Thursday, 9 February 2017

seasonal bird counting

Early February days of middle winter. Today a cold north east wind for seasonal bird counting.


Tree sparrow - photo Mike Hill
Mist nets garlanded the garden at the weekend for our second annual bird-ringing. A house full and 80 birds caught, little, kicking bags brought into the utility room, measured, noted, ringed and released. Cameras. Questions. Several birds already carried rings from last year: old friends. A male blue tit, tiny in the hand sang lustily. A huge mistle thrush shat extravagantly over the floor and cupboard doors. A sparrowhawk alighted on the nets hoping to feast on birds that hung like washing - escaped before we could catch it. BTO pig latin bird name abbreviations  GREFI; GOLFI; LESRE; CHAFI.
During a garden tour a woodcock exploded from the safety of brambles: our first garden record. 
Siskin. Great tits. A small band of long tailed tits. A tree sparrow - a chocolate headed gem - all found their way into the nets. Next day, dunnock, robin, blackbird shinily ringed competing beneath the bird feeders. Bird bling.

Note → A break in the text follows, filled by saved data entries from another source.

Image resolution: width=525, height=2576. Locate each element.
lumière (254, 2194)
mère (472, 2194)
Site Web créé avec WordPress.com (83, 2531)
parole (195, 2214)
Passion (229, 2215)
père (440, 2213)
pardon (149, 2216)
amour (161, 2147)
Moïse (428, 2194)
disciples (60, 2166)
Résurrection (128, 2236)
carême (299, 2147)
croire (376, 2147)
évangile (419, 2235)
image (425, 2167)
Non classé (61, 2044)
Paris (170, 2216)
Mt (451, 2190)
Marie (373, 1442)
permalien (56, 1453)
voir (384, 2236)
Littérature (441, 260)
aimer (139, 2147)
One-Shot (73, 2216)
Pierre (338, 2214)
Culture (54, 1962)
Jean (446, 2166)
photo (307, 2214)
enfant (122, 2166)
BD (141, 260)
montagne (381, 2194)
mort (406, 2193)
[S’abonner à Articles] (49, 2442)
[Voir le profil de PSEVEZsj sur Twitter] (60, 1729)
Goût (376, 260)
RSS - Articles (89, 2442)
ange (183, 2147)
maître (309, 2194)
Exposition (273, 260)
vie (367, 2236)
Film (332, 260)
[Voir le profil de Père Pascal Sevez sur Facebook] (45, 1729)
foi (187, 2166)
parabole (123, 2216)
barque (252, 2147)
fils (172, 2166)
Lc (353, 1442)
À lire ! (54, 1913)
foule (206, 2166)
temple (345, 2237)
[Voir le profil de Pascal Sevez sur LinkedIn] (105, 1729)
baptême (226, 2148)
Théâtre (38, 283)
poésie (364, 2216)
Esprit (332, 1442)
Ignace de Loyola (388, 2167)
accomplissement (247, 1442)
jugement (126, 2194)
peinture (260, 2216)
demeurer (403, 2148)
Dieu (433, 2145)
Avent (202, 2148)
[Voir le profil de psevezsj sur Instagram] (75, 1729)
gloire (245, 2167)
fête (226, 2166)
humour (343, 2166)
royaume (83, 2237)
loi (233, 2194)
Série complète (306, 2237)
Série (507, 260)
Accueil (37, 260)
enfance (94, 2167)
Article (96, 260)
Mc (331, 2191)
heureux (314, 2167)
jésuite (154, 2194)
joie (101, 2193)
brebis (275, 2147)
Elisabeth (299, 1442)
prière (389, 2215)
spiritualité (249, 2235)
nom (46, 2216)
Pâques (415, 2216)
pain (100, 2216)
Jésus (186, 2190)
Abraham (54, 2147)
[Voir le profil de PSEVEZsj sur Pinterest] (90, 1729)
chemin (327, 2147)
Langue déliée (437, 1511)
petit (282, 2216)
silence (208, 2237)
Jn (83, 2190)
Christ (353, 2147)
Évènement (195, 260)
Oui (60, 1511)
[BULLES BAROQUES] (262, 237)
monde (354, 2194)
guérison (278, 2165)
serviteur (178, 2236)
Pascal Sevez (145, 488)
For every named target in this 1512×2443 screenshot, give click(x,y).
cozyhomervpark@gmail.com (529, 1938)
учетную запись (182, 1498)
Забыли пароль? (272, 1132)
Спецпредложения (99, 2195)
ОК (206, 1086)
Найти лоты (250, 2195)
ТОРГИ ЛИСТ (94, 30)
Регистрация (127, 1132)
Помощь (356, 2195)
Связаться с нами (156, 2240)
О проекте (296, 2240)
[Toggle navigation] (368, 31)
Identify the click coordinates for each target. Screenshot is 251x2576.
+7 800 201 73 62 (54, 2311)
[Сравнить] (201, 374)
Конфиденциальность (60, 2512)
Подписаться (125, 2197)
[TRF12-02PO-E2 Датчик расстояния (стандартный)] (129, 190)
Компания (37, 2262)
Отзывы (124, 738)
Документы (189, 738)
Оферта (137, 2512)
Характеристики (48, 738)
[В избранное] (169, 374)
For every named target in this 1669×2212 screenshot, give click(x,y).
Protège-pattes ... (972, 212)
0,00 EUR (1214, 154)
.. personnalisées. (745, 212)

Why did our garden wrens disappear for the hour of the RSPB garden bird count on the previous Sunday? And why should this absence rankle more than the count of abundant fieldfares?

Finally the Farmland Birds Survey. My wounded knee on its first journey behind the wheel for a month twitched and tightened. Farm tracks glistening, siren-voiced quagmires.  A bundle of 20 linnets rolled ahead of us. 
Biomass digestate like crumbly cake spread onto fields in clouds of steam. Chequered feral pigeons. A brambling. Birds sheltering from the knife sharp wind hidden from view. A kestrel disdained the conditions and faced the wind.